接下来是输出结果的解析，其中分为工具解析和结果解析两部分：

class CustomOutputParser(AgentOutputParser):

    def parse(self, llm_output: str) -> Union[AgentAction, AgentFinish]:
        # Check if Agent should finish
        if "Final Answer:" in llm_output:
            return AgentFinish(
                # Return values is generally always a dictionary with a single `output` key
                # It is not recommended to try anything else at the moment :)
                return_values={"output": llm_output.split("Final Answer:")[-1].strip()},
                log=llm_output,
            )

        # Parse out the action and action input
        regex = r"Action\s*\d*\s*:(.*?)\nAction\s*\d*\s*Input\s*\d*\s*:[\s]*(.*)"
        match = re.search(regex, llm_output, re.DOTALL)
        if not match:
            raise OutputParserException(f"Could not parse LLM output: `{llm_output}`")
        action = match.group(1).strip()
        action_input = match.group(2)
        # Return the action and action input
        return AgentAction(tool=action, tool_input=action_input.strip(" ").strip('"'), log=llm_output)

中断提示

最后一步是创建 Agent，示例代码如下：

llm = OpenAI(temperature=0)
# LLM chain consisting of the LLM and a prompt
llm_chain = LLMChain(llm=llm, prompt=prompt)

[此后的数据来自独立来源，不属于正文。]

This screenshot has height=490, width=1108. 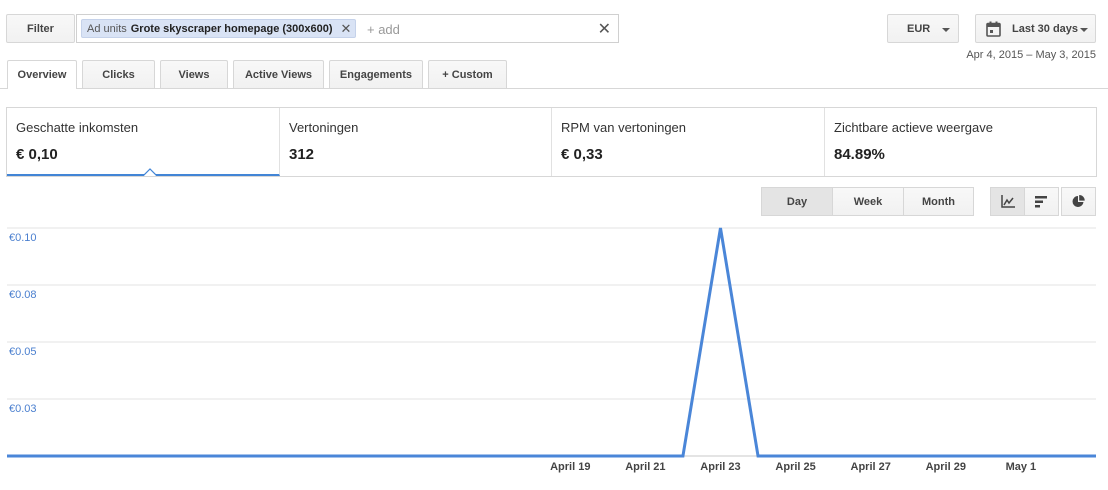 I want to click on line-chart-icon, so click(x=1008, y=202).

tool_names = [tool.name for tool in tools]
agent = LLMSingleActionAgent(
    llm_chain=llm_chain,
    output_parser=output_parser,
    stop=["\nObservation:"],
    allowed_tools=tool_names
)

总结

自定义 LLM Agent 的示例代码我们已经介绍完了，最后我们再讲下来 Agent 中使用的 LLM。在官方示例中，LLM 用的是 OpenAI，也就是gpt-3.5这个模型，但如果想达到更好的效果的话，推荐使用 OpenAI 的gpt-4模型，它是目前最好的 LLM，如果使用的 LLM 比较差，就容易出现刚才我们提到 LLM 返回的结果不符合我们预期的情况。

有人希望通过一些开源的 LLM 来实现 ReAct Agent，但实际开发过程中会发现开源低参数（比如一些 6B、7B 的 LLM）的 LLM 对于提示词的理解会非常差，根本不会按照提示词模板的格式来输出，这样就会导致我们的 Agent 无法正常工作，所以如果想要实现一个好的 Agent，还是需要使用好的 LLM，目前看来使用gpt-3.5模型是最低要求。